Nearly 30,000 people enduring long-term joblessness in Michigan are set to lose their unemployment insurance as a federal program that provides the final 20 weeks of benefits expires there.
The lapse of the Extended Benefits program in Michigan is a reminder that, even though Congress fully reauthorized federal unemployment insurance for two months in December, lawmakers sneakily shortened the duration of benefits. Legislators did not announce benefits would be changed, but according to its complex eligibility formula, Extended Benefits will expire over the course of the year in the rest of the 32 states where the program is in effect.
"This is the first wave of tens of thousands of laid-off workers losing their unemployment insurance unless the program is extended in Washington these next weeks in a sound and sensitive manner," Rep. Sander Levin (D-Mich.) said in a statement on Saturday. "If the federal extended benefit program is not fixed in the conference committee, close to 30 states will follow Michigan and lose access to this program in the first six months of 2012."
States are eligible for Extended Benefits if their jobless rates are high and rising compared with a corresponding period over the previous three years. Since Michigan's rate is steadily declining -- it fell from 11.1 percent at the end of 2010 to 9.3 percent in December -- the state is "triggering off" the program. But even if the rate hadn't fallen at all, unless it's at least 10 percent higher than it was three years ago, the state would still lose Extended Benefits.
Maine, where the jobless rate is 7 percent, will also trigger off the program this month.
Levin said he advocated for Congress to change the "look back" period for evaluating state eligibility to four years -- at the end of 2010 Congress lengthened it from just two years -- but other top Democrats in the House and Senate said they had to give ground for Republicans to sign on to approving even a short-term extension in December.
"We couldn't get it done otherwise," Senate Majority Leader Harry Reid (D-Nev.) said at the time.
"There are things in this bill as we pointed out that we had to make concessions on," House Minority Whip Steny Hoyer (D-Md.) said then.
The December deal marked the beginning of the end of 99 weeks of combined state and federal unemployment insurance. As the Extended Benefits program expires in one state after another over the course of the year, the total duration of unemployment insurance will drop to 79 weeks. (Michigan's maximum duration will be even shorter because last year state Republicans cut state benefits from 26 weeks to 20.)
As congressional Republicans are fond of pointing out, the Obama administration first proposed phasing out Extended Benefits this year. In legislation that passed the House, Republicans would have gone further by cutting another 20 weeks from the 53-week Emergency Unemployment Compensation program, reducing the total duration of benefits to 59 weeks.
Both federal unemployment programs will expire at the end of the month.
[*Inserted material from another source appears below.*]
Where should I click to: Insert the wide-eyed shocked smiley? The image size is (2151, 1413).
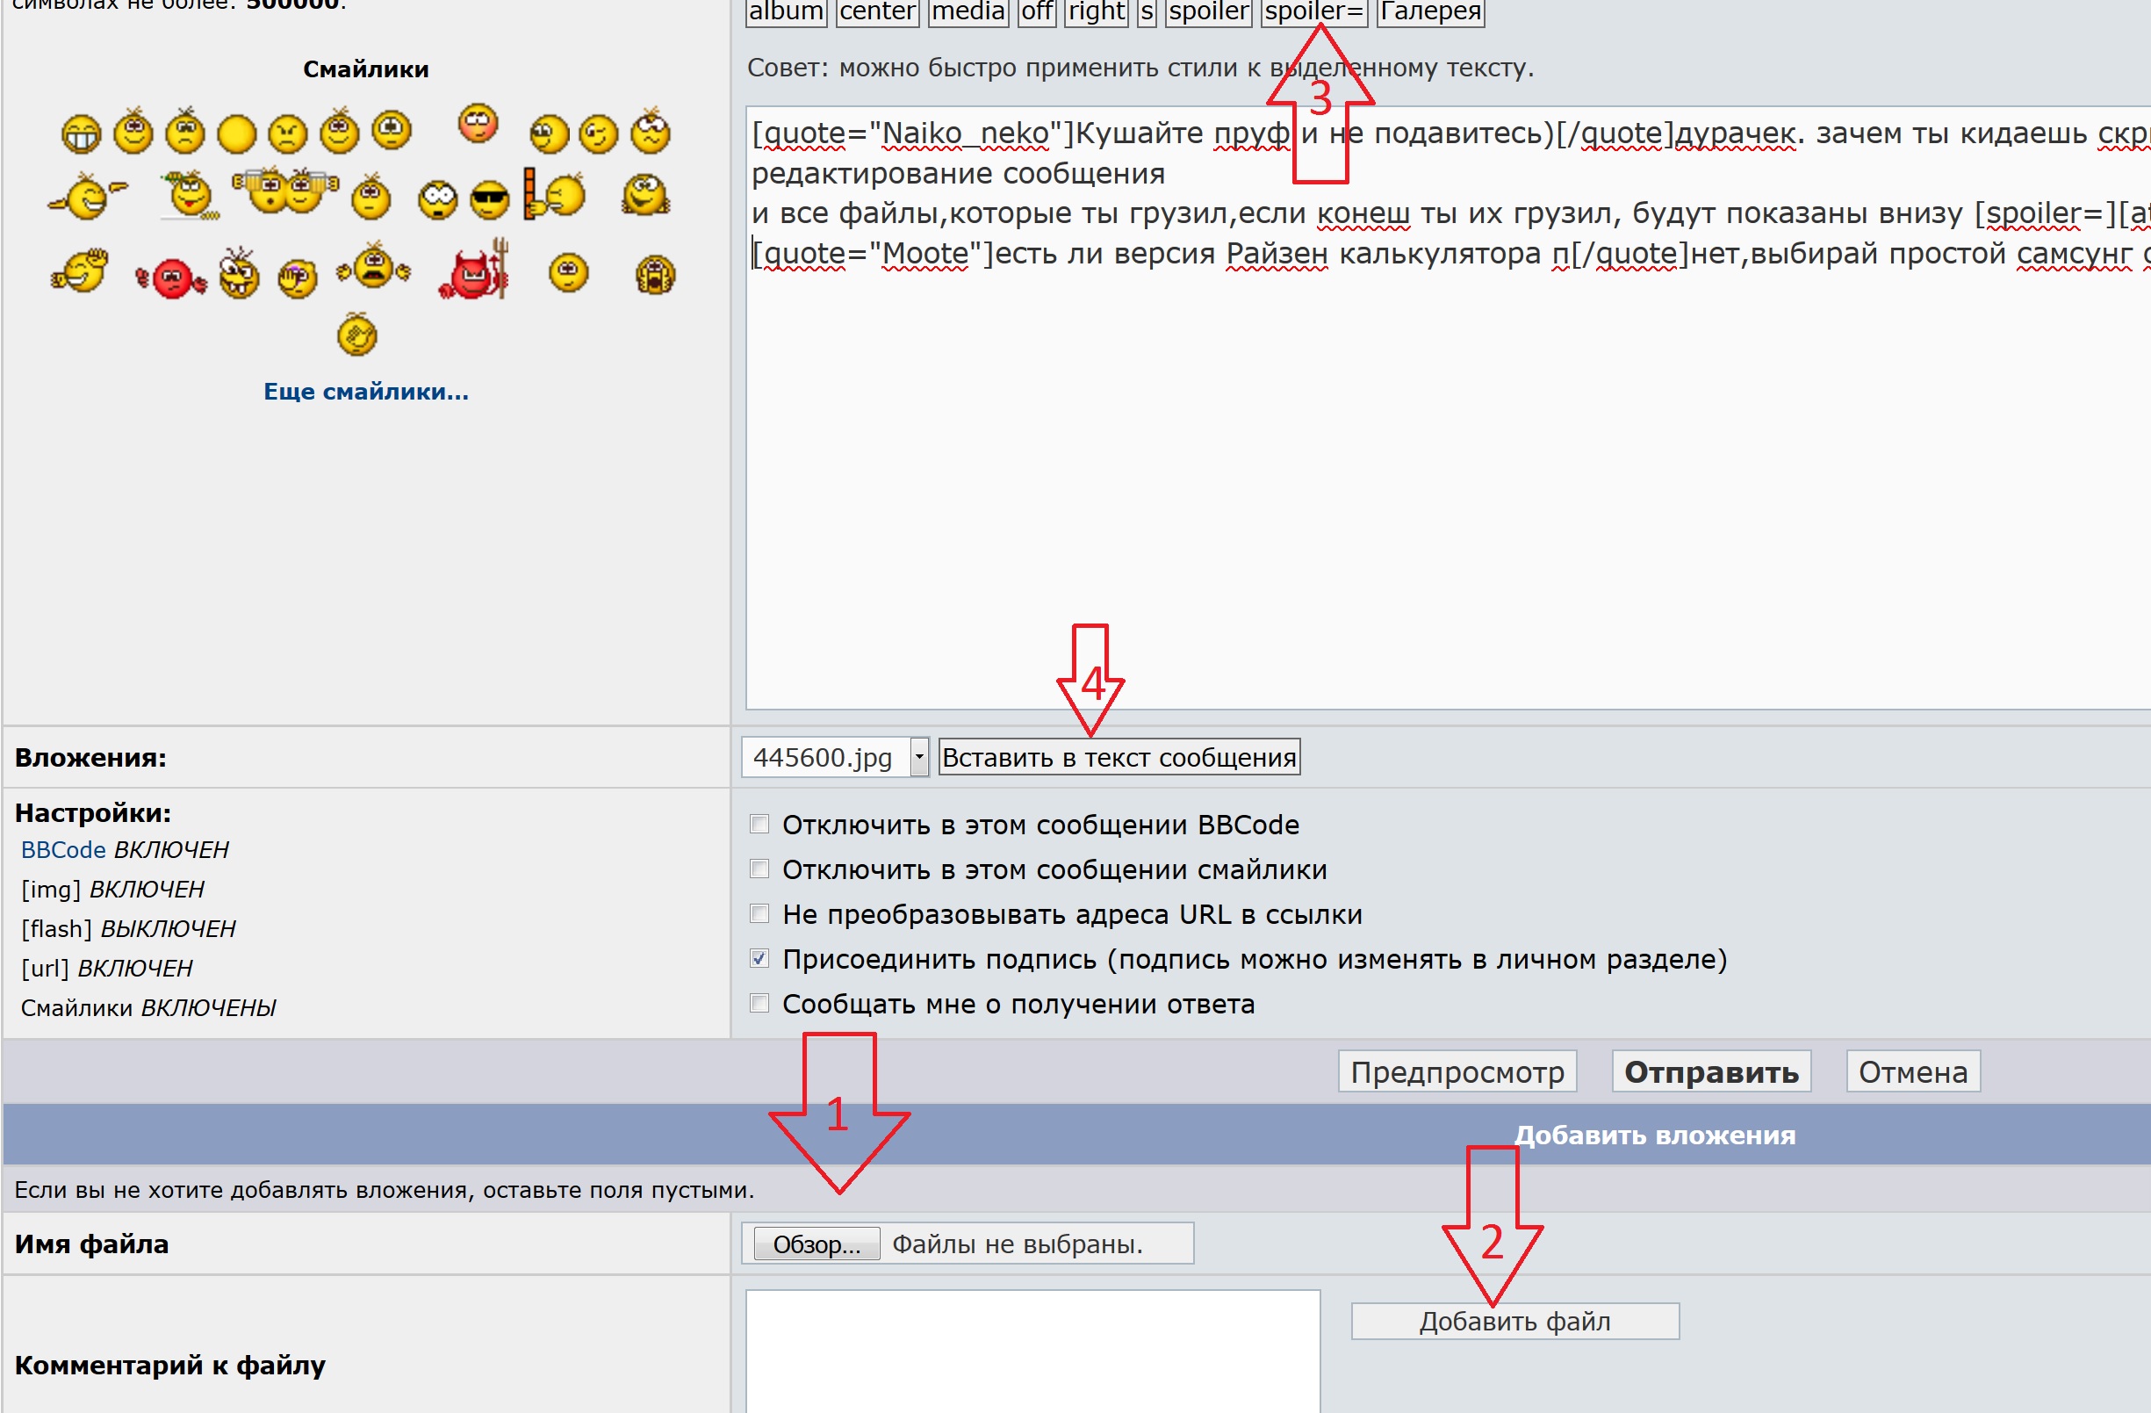(x=438, y=199)
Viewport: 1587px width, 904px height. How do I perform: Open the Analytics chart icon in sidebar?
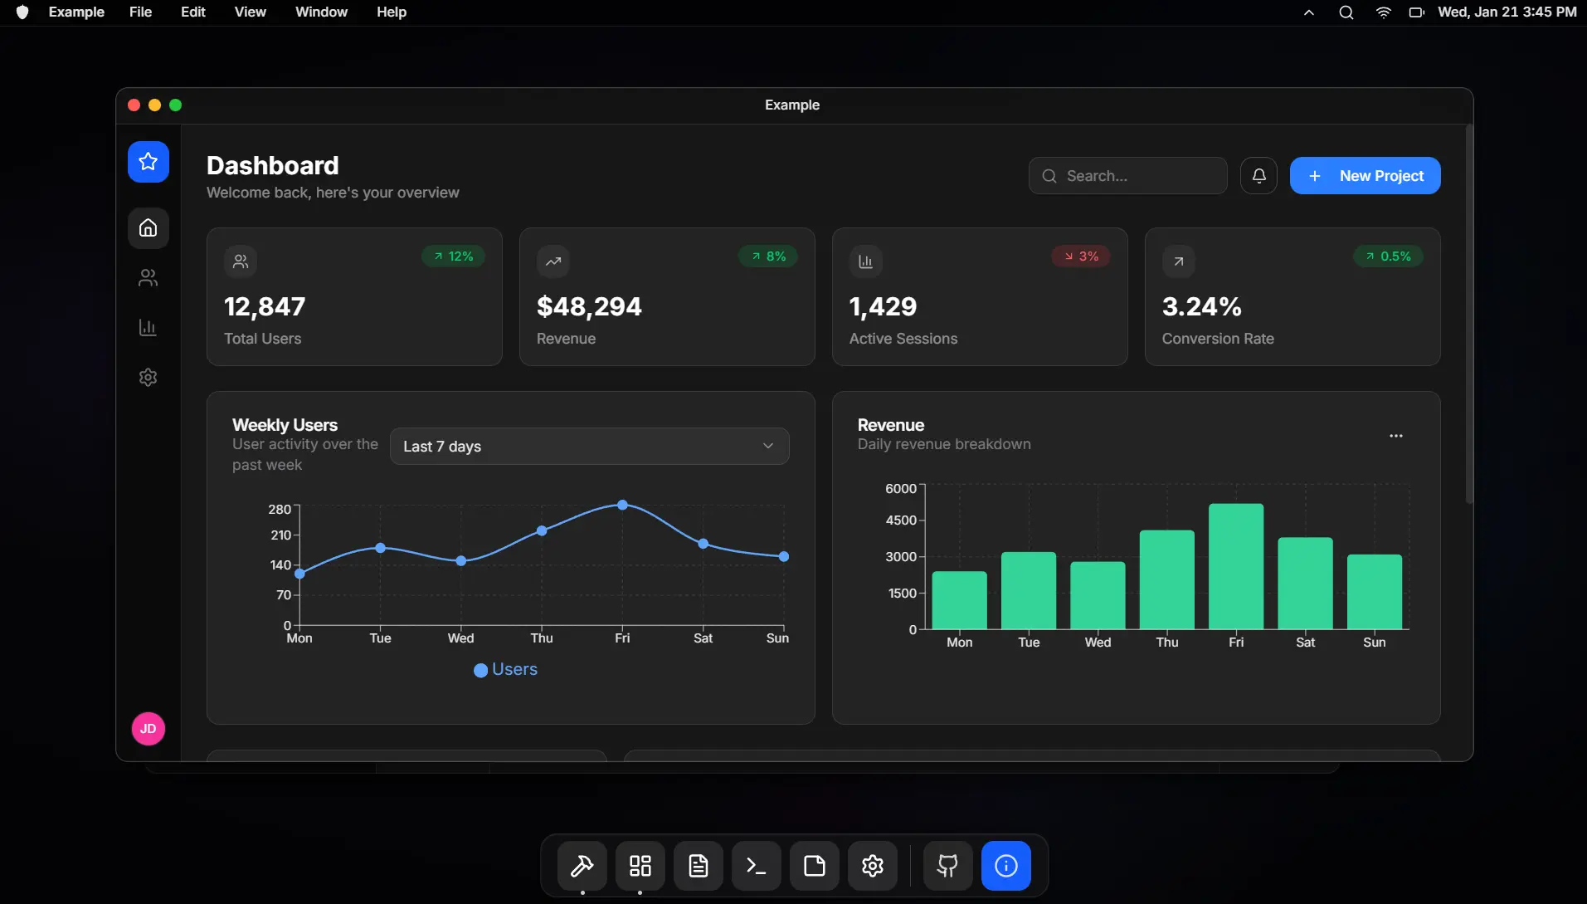148,327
Lawmakers are currently negotiating a deal to reauthorize the benefits as part of a bigger package that includes a 2-percent reduction in the Social Security payroll tax on workers, which is also expiring.
Emergency Unemployment Compensation aided 3 million workers during the week ending Jan. 14, according to the latest from Labor Department, while 474,252 received Extended Benefits.
The next states to lose Extended Benefits eligibility will be Massachusetts, Missouri, Ohio, Oregon, South Carolina and Tennessee, according to an analysis by the National Employment Law Project, a worker advocacy group. In those states the program will stop in April.